Currents News Staff
On August 18, a lightning strike hit the steeple of Thompson Memorial AME Zion Church in Auburn, New York, a historical church that Harriet Tubman helped to establish.
It was the site of her funeral in 1913, and on that Sunday, Mother Nature came extremely close to burning it down.
Tim Race lives right across the street from the church, and heard a powerful bolt of lightning strike the ground close by. “I heard a very, very loud boom. It shook me in my shoes,” he said.
Race then went out and captured video of smoke pouring out of the steeple.
Fire crews were on the scene quickly, and now a national park team of historical architects are inspecting the church and assessing the damage.
“You can see that there’s significant damage to the spire,” said Andrea Dekoter from the National Park Service.

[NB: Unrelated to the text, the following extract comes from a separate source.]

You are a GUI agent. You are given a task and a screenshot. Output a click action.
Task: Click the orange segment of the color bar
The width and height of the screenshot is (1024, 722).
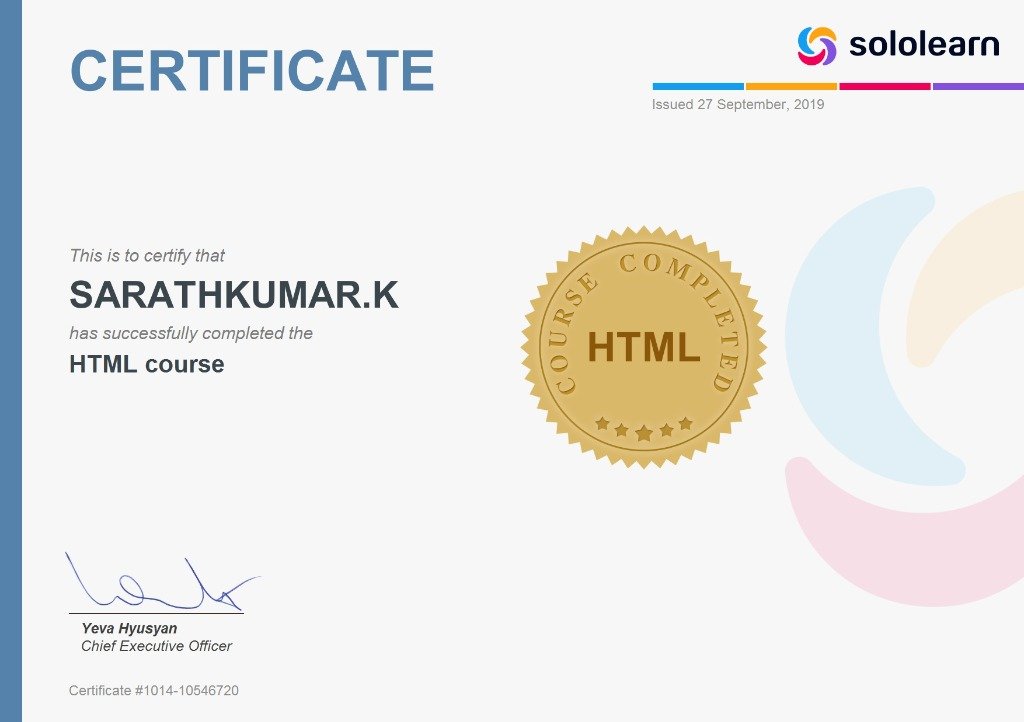tap(790, 86)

According to Dekoter, the church opened in the late 1800s. Tubman, a national historic figure, was a member of the congregation for three decades.
“My first thought was a huge amount of concern for the structure itself, and hoping that the damage could be mitigated that it wouldn’t be significant,” Dekoter said.
“Your initial thoughts are horror,” said Stephen Spaulding, a historical architect called in to assess the damage.
“You can’t replace that historical fabric. What was there when Tubman worshipped here, what was there when during her memorial services, is what the parks service is most concerned with,” he explained.
While attempts are being made to dry the inside of the building, a top concern remains: preservation of the original finishings.
The church community is now dealing with this difficult process while in the middle of planning a restoration.